Porque donde hay mucha ciencia hay mucho dolor; y el que aumenta su saber aumenta su pena.
Por lo que se ve, su sabiduría le molestaba y se esforzó en vano por librarse de ella.
Me dije en mi corazón: vamos, probemos la alegría, disfrutemos del placer. Pero, ay, también esto es vanidad.
Pero su sabiduría no le abandonaba.
Entonces me dije en mi corazón: lo que le sucedió al necio también me sucedió a mí. ¿Por qué, pues, hacerme más sabio? Y me dije que también esto es vanidad.
Por eso aborrecí la vida, viendo que todo cuanto se hace bajo el sol es penoso para mí; porque todo es vanidad y vejación del espíritu.
Es una suerte para los literatos que ya nadie lea cosas escritas hace mucho tiempo, porque si lo hicieran llegarían a la conclusión de que, se opine lo que se opine sobre la construcción de estanques, la creación de nuevos libros no es más que vanidad. Si podemos demostrar que la doctrina del Eclesiastés no es la única adecuada para un hombre sabio, no tendremos que molestarnos mucho con las manifestaciones posteriores de la misma actitud. En un argumento de este tipo hay que distinguir entre un estado de ánimo y su expresión intelectual. Con los estados de ánimo no hay discusión posible; pueden cambiar debido a algún suceso afortunado o a un cambio en nuestro estado corporal, pero no se pueden cambiar mediante argumentos. Muchas veces he experimentado ese estado de ánimo en que sientes que todo es vanidad; y no he salido de él mediante ninguna filosofía, sino gracias a una necesidad imperiosa de acción. Si tu hijo está enfermo, puedes sentirte desdichado, pero no piensas que todo es vanidad; sientes que devolver la salud a tu hijo es una cuestión que hay que atender, independientemente de los argumentos sobre si la vida humana tiene algún valor o no. Un hombre rico puede sentir —y a menudo siente— que todo es vanidad, pero si pierde su fortuna no pensará que su próxima comida es vanidad, ni mucho menos. El origen de ese sentimiento es la demasiada facilidad para satisfacer las necesidades naturales. El animal humano, igual que los demás, está adaptado a cierto grado de lucha por la vida, y cuando su gran riqueza permite a un Homo sapiens satisfacer sin esfuerzo todos sus caprichos, la mera ausencia de esfuerzo le quita a su vida un ingrediente imprescindible de la felicidad. El hombre que adquiere con facilidad cosas por las que solo siente un deseo moderado llega a la conclusión de que la satisfacción de los deseos no da la felicidad. Si tiene inclinaciones filosóficas, llega a la conclusión de que la vida humana es intrínsecamente miserable, ya que el que tiene todo lo que desea sigue siendo infeliz. Se olvida de que una parte indispensable de la felicidad es carecer de algunas de las cosas que se desean.

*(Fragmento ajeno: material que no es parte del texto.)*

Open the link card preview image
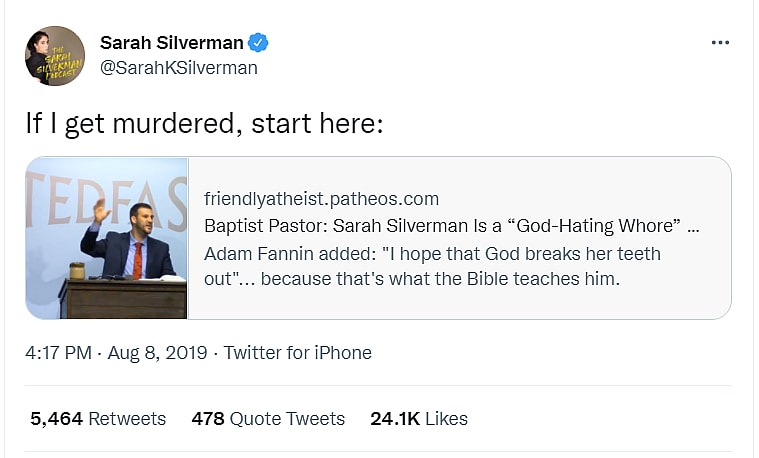 [x=107, y=238]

Hasta aquí lo referente al estado de ánimo. Pero también hay argumentos intelectuales en el Eclesiastés:
Los ríos van todos a la mar, y la mar no se llena.

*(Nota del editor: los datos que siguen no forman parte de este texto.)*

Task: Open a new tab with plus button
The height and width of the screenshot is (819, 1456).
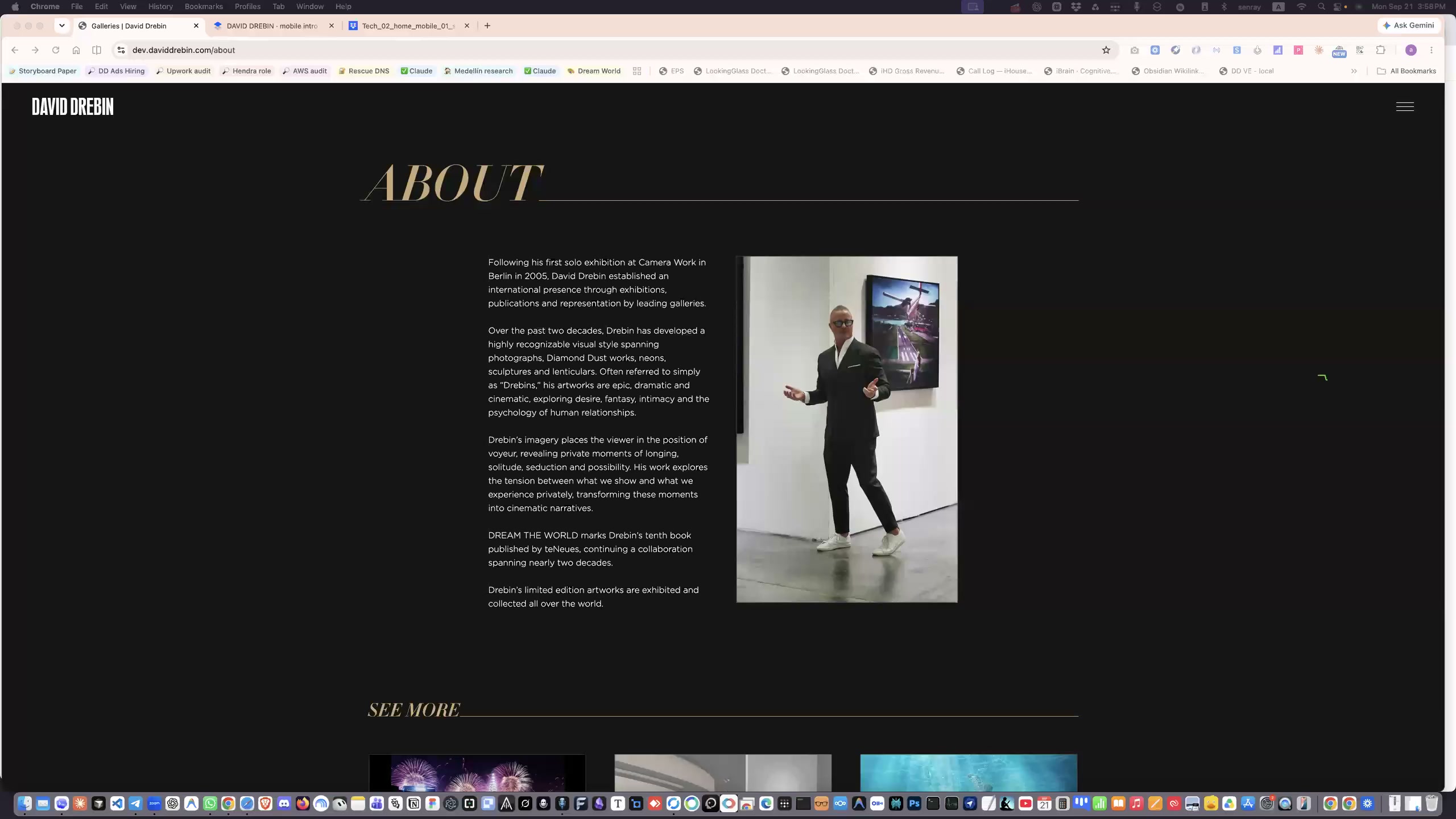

No hay nada nuevo bajo el sol.
No hay memoria de lo que sucedió antes.
Aborrecí todo cuanto yo había hecho bajo el sol, porque todo tendría que dejarlo al que vendrá detrás de mí.
Si intentáramos expresar estos argumentos con el estilo de un filósofo moderno, nos saldría algo parecido a esto: el hombre está esforzándose perpetuamente, y la materia está en perpetuo movimiento, y sin embargo nada permanece, aunque lo nuevo que ocurre después no se diferencia en nada de lo que ya ocurrió antes. Un hombre muere, y sus herederos recogen los beneficios de su trabajo. Los ríos van a parar al mar, pero a sus aguas no se les permite permanecer allí. Una y otra vez, en un ciclo interminable y sin propósito alguno, los hombres y las cosas nacen y mueren sin mejorar nada, sin lograr nada permanente, día tras día, año tras año. Los ríos, si fueran sabios, se quedarían donde están. Salomón, si fuera sabio, no plantaría árboles frutales cuyos frutos solo serán disfrutados por su hijo.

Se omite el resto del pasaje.